Follow-up – O que é o AmIT, o Instituto de Tecnologia da Amazônia e quais são os principais objetivos dessa iniciativa?

Estevão Monteiro de Paula – O AmIT é tecnologia sustentável para a Amazônia. Isso virá através de um Instituto, um agente público-privado de transformação dos conhecimentos da Amazônia em tecnologias, por meio da convergência da ciência contemporânea com o saber tradicional e o etnoconhecimento. É um movimento para acelerar o processo de desenvolvimento tecnológico do conhecimento existente a partir das diferentes racionalidades.

O AmIT não é uma instituição de ciência, mas de apoio ao desenvolvimento tecnológico com bases técnica e cientifica em busca da sustentabilidade da vida na Amazônia. O objetivo do AmIT é melhorar a qualidade de vida das pessoas e reduzir as desigualdades socioeconômicas existente na Amazônia por meio da conservação e do uso sustentável de seus recursos, adicionando um importante componente de empoderamento para as pessoas que vivem na Amazônia por meio da educação, CT&I e práticas sustentáveis. O foco será sempre o ser humano e sua estrutura social e econômica a partir dos seus processos produtivos.
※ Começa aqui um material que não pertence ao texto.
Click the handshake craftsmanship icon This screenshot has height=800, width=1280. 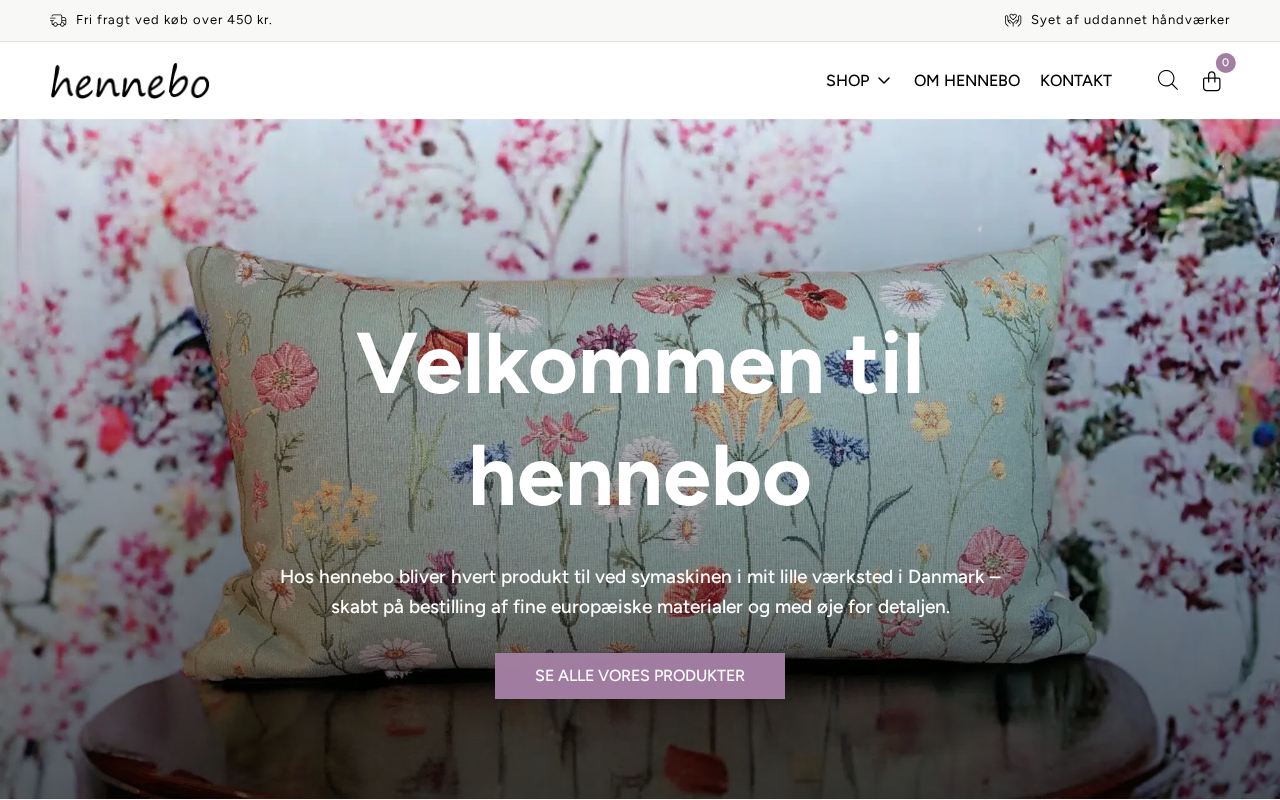(x=1013, y=20)
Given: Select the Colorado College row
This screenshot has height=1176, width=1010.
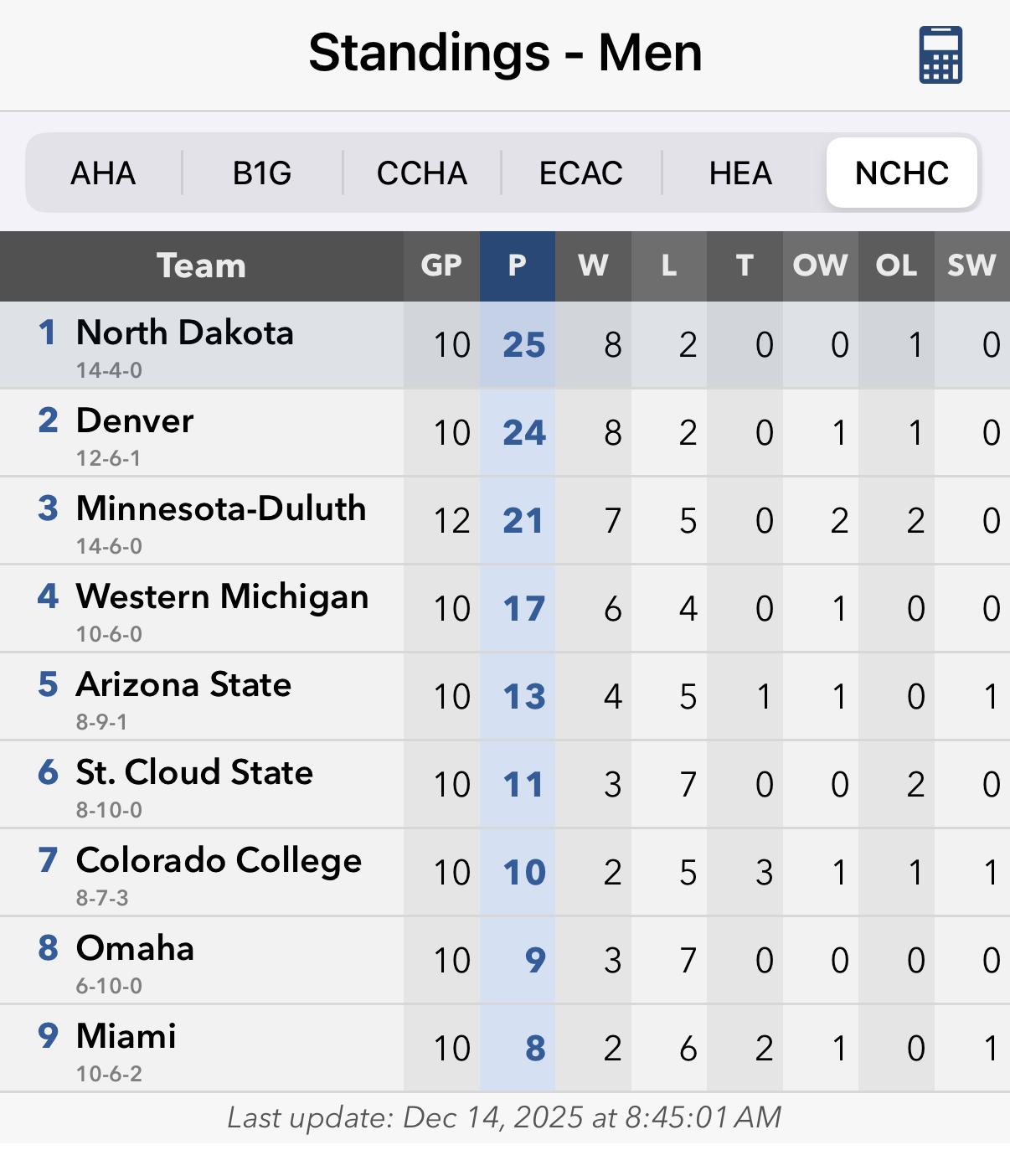Looking at the screenshot, I should (219, 861).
O potencial ambiental da Amazônia deixa de ser determinado somente pela sua estrutura ecossistêmica e passa a ter a sua importância para os processos produtivos desenvolvidos nela pelas diferentes formações socioeconômicas existentes. É preciso fortalecer a musculatura destas formações para que ocorram as transformações sociais e econômicas almejadas pela população.

Visite o site da AmIT clicando aqui

FUp – A metodologia do conhecimento será a mesma produzida pelo INPA, Instituto Nacional de Pesquisas da Amazônia, há 70 anos?

E.M.P. – Sim, com certeza, e com o valioso adicional da diversificação de alternativas econômicas na promoção da qualidade de vida da população que aqui vive, com uso das ferramentas de Ciência, Tecnologia e Inovação. Afinal, o que seria a Amazônia sem o INPA? Certamente uma região sem identidade própria. O INPA segue cumprindo seus objetivos, e continuará como referência para a maioria da produção científica sobre a Amazônia. Já podemos antecipar, a propósito, que as ações previstas para o AmIT e aquelas já desenvolvidas pelo INPA e demais institutos de pesquisas da região e academias, são complementares. Serão integrados por meio de uma rede interativa.

O AmIT está para as instituições da Amazônia, mais precisamente da Pan-Amazônia, assim como o MIT está para as instituições de ensino e pesquisa nos Estados Unidos. É, portanto, uma iniciativa arrojada que requer muitos arranjos, entendimentos com os diferentes atores, lideranças e culturas diferenciadas. Este será o primeiro e grande desafio.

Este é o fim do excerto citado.